*Source text*:
:::::

China’s RMB May Replace U.S. Dollar in Global Trade

The U.S. dollar is not all that it once was. Though it is still the most frequently traded currency around the globe, a recent study by HSBC has hinted that the Chinese Renminbi may take its place in the not-too-distant future. According to Forbes, the survey suggests that more U.S. businesses are accepting the RMB in trades and sales. HSBC took polls in 11 different countries and 102 businesses in the U.S. alone.

HSBC Executive Vice President and Head of Large Corporate Commercial Banking Martin Brown explained, “There’s a continued expectation in the U.S. and countries such as the U.K. and France that business with China is going to continue to grow. As China’s 1.3 billion people move up, from an economic point of view, they are going to consume more goods. We hope some of the goods are going to come from the U.S.”

The survey’s data seems to allude that Brown’s explanation is true. Up to 17 percent of all U.S. businesses have used the RMB this year, as opposed to only 9 percent of businesses last year. In addition, 22 percent of U.S. businesses that have not traded with the RMB but plan to do so in the next six months to five years. Internationally, Germany and France have led the field with the most RMB adaptation with 23 percent and 26 percent, respectively.

Though many business owners are hesitant to accept RMB, bankers are trying to reassure U.S. customers that the process is really quite easy. Conversion from RMB to the U.S. dollar or vise versa is relatively simple, and if one uses foreign subsidiaries, the money can be kept in RMB or other currencies.

“It’s become quite straightforward,” Brown said.

Yum! Reports Second Quarter Losses

Yum!, the parent company of KFC, Pizza Hut and Taco Bell, has reported disappointing figures for its second quarter earnings report. The company reported only $3.2 billion in sales, while they had expected to earn $3.26 billion. In addition, its shares missed their targeted 74 cents projected increase by a penny, as they reported their shares had gone up 73 cents in value. The stock is currently valued at around $82.71 a share.

:::::

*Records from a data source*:

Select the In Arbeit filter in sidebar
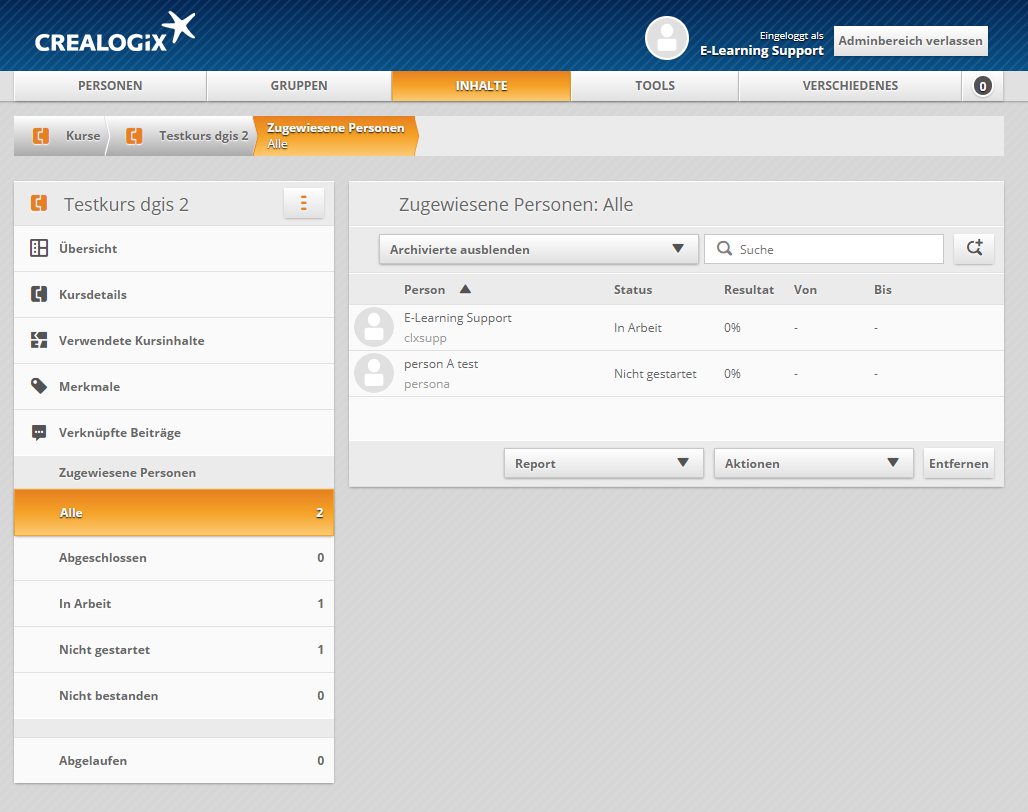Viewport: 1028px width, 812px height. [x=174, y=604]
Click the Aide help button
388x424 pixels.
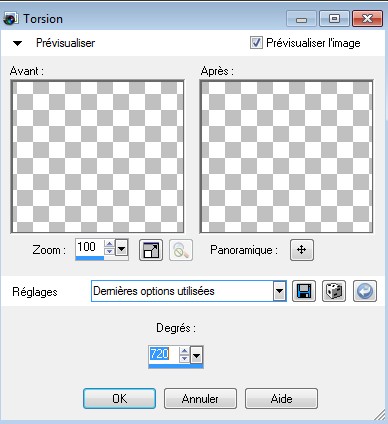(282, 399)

:::::

*Tasks and exercises*:
1) In the business news text, rewrite the paragraph that begins "The U.S. dollar is not all that it once was" as a short list that keeps its main facts.
2) Go on with the business news text, starting right after its last sentence.

*Answers below*:
1)
- The U.S. dollar is still the most frequently traded currency in the world.
- A recent HSBC study hints that the Chinese Renminbi (RMB) may take its place in the not-too-distant future.
- According to Forbes, the survey suggests more U.S. businesses are accepting the RMB in trades and sales.
- HSBC took polls in 11 countries, including 102 businesses in the U.S. alone.

2)
Yum!’s figures are better than last year, improving by six percent in overall global sales while the operating profit increased by 32 percent. Still, Wall Street seemed to be disappointed as the stock’s value dropped 2.5 percent in after-hours trading. KFC’s overall sales have dropped 2 percent, and Pizza Hut sales declined by 4 percent. Taco Bell was the only restaurant to stay in the green, as new implementation of their breakfast menu gave a 2 percent increase in store sales.

Meanwhile, sales in China have given executives a reason to be happy. Sales grew by 15 percent and the margin at restaurants grew by over 6 percent. Chinese business accounted for more than half of Yum!’s sales, and the company opened 104 restaurants just this past year.

Yum!’s CEO David Novak said, as reported by Forbes, “We are especially pleased with the initial success of our KFC Menu Revamp and excited about our plans balance of year,” CEO David Novak said in a statement. “Overall, we remain on track to open at least 700 new restaurants in China as we further capitalize on the world’s largest and fastest growing consuming class.”

There is an expression that goes along the lines “adapt or die,” and it certainly seems that Yum! is adapting. Despite a declining U.S. interest in cheap and fattening chicken, pizza and tacos, Yum! still has a tremendous source of revenue over in the Far East. Consider Yum!’s reported losses as just a minor hiccup. They should be around for a long time to come.